Transient pseudohypoaldosteronism type 1 (PHA1) is a rare but severe complication of urinary tract infection (UTI) in infants. A detailed clinical and molecular analysis for this patient cohort is still lacking.

Methods

Transient pseudohypoaldosteronism type 1 (PHA1) is a rare but severe complication of urinary tract infection (UTI) in infants. A detailed clinical and molecular analysis for this patient cohort is still lacking.

Results

They included twelve infants (9 male) with an age of 1-8 months.
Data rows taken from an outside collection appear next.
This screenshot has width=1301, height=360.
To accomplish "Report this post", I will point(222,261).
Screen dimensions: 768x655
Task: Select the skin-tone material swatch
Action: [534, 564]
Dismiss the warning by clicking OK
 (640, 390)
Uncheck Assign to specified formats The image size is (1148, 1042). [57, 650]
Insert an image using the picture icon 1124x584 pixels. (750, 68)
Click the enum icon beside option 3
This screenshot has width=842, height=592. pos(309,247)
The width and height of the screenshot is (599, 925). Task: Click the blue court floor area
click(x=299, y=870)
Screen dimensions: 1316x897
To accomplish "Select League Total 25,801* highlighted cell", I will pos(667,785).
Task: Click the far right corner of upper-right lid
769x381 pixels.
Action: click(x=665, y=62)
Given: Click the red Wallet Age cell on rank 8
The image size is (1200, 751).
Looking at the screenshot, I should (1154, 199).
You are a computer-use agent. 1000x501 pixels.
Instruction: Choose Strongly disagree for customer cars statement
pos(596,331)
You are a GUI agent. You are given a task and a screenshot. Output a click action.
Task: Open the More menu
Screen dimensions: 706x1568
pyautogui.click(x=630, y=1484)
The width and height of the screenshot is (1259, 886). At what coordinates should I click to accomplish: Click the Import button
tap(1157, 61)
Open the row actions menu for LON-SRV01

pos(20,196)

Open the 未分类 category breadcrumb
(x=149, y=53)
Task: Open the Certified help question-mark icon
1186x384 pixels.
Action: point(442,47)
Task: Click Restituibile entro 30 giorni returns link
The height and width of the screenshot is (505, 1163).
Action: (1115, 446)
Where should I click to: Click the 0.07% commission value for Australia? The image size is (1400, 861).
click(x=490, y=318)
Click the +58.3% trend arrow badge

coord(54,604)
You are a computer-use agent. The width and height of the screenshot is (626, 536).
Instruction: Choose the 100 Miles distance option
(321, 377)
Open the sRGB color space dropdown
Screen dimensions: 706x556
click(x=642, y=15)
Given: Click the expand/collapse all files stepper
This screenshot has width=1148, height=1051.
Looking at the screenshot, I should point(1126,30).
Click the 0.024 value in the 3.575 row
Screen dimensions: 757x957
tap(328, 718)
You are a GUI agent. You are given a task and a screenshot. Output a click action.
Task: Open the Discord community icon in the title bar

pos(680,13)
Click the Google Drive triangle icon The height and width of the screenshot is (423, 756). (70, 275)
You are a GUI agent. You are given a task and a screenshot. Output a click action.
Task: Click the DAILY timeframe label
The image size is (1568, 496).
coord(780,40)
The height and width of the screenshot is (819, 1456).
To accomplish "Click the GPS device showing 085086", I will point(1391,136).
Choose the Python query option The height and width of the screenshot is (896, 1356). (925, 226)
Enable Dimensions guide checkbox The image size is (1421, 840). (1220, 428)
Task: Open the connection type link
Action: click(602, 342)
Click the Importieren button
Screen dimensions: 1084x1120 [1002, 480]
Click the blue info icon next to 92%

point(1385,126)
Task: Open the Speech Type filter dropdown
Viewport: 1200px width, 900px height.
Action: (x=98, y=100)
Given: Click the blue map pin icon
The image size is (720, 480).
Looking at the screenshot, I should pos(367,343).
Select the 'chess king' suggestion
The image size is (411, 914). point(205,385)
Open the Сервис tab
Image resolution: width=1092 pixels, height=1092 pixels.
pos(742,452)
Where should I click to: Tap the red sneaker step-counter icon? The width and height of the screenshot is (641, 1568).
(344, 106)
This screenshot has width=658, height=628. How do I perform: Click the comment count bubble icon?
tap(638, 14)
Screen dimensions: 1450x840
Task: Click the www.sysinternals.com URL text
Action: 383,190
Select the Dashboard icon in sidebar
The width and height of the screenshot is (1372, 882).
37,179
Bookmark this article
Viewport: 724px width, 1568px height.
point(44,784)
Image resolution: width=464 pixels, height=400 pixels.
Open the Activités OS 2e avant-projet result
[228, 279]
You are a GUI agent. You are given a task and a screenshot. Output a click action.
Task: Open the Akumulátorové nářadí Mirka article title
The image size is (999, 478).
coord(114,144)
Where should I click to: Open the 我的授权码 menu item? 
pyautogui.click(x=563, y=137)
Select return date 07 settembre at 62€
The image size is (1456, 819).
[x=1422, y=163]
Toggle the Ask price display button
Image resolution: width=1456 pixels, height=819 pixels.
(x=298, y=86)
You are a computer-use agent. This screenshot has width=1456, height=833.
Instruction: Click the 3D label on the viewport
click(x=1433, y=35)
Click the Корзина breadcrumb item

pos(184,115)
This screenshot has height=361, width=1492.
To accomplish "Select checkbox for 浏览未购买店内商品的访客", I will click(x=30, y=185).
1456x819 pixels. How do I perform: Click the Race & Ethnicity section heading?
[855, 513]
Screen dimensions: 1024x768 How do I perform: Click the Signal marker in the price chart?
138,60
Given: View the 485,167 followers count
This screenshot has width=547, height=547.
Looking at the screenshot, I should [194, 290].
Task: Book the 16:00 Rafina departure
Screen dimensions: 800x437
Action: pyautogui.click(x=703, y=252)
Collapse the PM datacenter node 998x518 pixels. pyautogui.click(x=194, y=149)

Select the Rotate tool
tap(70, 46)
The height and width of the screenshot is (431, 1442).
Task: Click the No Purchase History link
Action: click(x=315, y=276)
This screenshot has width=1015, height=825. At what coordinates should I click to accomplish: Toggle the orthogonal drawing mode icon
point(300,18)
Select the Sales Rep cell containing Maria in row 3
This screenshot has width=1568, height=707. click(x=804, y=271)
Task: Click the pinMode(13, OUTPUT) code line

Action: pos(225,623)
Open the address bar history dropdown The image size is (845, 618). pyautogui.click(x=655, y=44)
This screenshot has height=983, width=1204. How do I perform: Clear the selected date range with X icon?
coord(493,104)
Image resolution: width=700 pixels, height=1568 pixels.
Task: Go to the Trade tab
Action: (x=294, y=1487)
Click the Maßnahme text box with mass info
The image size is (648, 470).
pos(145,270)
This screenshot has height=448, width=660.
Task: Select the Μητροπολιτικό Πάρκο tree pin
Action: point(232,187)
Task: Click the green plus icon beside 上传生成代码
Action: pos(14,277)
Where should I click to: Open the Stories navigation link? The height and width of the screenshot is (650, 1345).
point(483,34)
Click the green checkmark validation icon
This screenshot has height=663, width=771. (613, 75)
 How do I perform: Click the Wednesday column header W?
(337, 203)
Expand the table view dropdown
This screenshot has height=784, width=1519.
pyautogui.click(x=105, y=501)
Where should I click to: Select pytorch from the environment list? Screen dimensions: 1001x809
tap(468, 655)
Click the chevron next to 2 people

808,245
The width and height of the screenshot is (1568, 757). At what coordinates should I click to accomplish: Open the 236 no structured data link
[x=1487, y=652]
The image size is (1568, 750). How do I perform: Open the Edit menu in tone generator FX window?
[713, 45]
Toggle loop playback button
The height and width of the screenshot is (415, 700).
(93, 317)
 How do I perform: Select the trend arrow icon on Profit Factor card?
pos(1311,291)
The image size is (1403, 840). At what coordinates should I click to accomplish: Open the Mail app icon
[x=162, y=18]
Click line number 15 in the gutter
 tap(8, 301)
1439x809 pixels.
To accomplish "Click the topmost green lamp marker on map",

All of them exhibited hypovolemic hyponatremia (125.3 ± 3.3 mmol/L), hyperkalemia (6.4 ± 0.2 mmol/L), metabolic acidosis (HCO3- 15.1 ± 1.5 mmol/L), low TTKG (3.3 ± 0.5), and relatively elevated FENa (2.4 ± 0.2 %), high plasma renin (476.2 ± 295.2 pg/ml) and aldosterone levels (869.8± 280.3 pg/ml). The time from onset of UTI to occurrence of PHA1 was 2.4 days. Vomiting and poor feeding were the most common symptoms. Seven had hyperkalemia-related arrhythmia and two of them developed life-threatening ventricular tachycardia. With prompt therapy for PHA1 and UTI, clinical manifestations and biochemical abnormalities were all resolved. Despite vesicoureteral reflux as the most common urinary tract anomalies, five patients had normal urinary tract and one of them harbored a novel mutation at phosphorylation site (heterozygous S544A) of NR3C2. During follow-up, none of them had recurrence of PHA1 and 4 of them developed renal scaring.

Conclusion

The development of PHAI from UTI is rapid and may exhibit severe features. Besides the well-known urinary tract anomalies, genetic mutation on NR3C2 may contribute to PHA1 in UTI infants without identifiable risk factors.